[Task statement] Working through the lines below, return each one that holds "biệt".

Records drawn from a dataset
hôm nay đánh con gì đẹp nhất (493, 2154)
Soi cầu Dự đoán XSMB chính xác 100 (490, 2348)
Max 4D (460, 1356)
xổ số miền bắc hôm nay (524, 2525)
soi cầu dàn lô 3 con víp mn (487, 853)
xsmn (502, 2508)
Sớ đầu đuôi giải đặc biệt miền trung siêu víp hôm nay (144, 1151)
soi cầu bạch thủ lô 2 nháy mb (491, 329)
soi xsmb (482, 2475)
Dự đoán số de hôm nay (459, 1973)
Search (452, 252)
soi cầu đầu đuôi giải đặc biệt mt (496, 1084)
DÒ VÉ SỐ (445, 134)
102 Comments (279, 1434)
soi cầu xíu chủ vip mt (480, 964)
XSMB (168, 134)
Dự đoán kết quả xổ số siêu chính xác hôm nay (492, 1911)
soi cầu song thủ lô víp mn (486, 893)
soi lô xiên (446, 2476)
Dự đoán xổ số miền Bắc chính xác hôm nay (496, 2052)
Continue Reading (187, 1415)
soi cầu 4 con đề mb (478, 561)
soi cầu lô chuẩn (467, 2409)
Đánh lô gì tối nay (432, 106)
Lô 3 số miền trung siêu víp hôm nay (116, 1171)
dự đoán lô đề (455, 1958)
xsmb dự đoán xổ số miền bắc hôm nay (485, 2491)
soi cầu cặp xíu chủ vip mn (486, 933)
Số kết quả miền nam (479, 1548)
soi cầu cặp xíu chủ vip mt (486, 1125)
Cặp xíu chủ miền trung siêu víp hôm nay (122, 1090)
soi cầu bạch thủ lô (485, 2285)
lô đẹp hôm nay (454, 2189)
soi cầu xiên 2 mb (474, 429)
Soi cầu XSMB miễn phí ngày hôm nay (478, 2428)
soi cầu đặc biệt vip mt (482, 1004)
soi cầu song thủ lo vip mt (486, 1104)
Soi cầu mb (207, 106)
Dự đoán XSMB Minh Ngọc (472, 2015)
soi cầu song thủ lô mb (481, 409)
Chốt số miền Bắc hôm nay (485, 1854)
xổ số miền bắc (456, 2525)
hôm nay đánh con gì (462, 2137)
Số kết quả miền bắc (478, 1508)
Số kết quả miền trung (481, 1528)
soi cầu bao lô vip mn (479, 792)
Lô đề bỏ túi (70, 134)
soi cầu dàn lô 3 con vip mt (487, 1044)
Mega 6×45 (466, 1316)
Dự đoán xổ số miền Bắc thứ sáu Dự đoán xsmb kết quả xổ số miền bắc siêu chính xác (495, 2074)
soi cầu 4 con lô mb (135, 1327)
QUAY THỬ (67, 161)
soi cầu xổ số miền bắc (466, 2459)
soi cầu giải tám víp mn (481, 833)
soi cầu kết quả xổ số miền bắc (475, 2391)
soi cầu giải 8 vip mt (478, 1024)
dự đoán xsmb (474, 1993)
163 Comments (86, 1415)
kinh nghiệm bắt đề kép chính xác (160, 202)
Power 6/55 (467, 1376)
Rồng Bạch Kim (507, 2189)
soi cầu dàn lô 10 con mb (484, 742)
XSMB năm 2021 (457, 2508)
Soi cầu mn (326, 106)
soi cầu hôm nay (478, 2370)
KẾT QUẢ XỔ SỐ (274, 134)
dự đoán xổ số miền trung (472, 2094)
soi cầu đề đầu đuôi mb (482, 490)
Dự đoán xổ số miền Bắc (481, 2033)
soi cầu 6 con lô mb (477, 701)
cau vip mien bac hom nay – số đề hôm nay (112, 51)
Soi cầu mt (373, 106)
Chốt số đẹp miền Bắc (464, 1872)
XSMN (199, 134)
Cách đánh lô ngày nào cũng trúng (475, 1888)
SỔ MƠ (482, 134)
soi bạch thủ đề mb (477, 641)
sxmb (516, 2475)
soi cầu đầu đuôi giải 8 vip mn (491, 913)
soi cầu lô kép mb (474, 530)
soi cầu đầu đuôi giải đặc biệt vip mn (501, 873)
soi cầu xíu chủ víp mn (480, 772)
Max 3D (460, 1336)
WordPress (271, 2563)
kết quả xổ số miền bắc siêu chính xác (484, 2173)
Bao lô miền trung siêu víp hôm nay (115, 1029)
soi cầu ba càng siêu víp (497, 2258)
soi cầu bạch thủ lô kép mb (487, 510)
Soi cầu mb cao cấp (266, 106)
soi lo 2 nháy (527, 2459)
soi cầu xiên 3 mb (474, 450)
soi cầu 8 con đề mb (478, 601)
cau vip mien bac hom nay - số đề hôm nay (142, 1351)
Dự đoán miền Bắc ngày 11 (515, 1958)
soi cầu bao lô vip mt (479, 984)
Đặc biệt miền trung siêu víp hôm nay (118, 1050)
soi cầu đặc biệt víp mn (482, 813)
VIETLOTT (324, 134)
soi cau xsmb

[Solution to the problem]
Sớ đầu đuôi giải đặc biệt miền trung siêu víp hôm nay (144, 1151)
soi cầu đầu đuôi giải đặc biệt mt (496, 1084)
soi cầu đặc biệt vip mt (482, 1004)
soi cầu đầu đuôi giải đặc biệt vip mn (501, 873)
Đặc biệt miền trung siêu víp hôm nay (118, 1050)
soi cầu đặc biệt víp mn (482, 813)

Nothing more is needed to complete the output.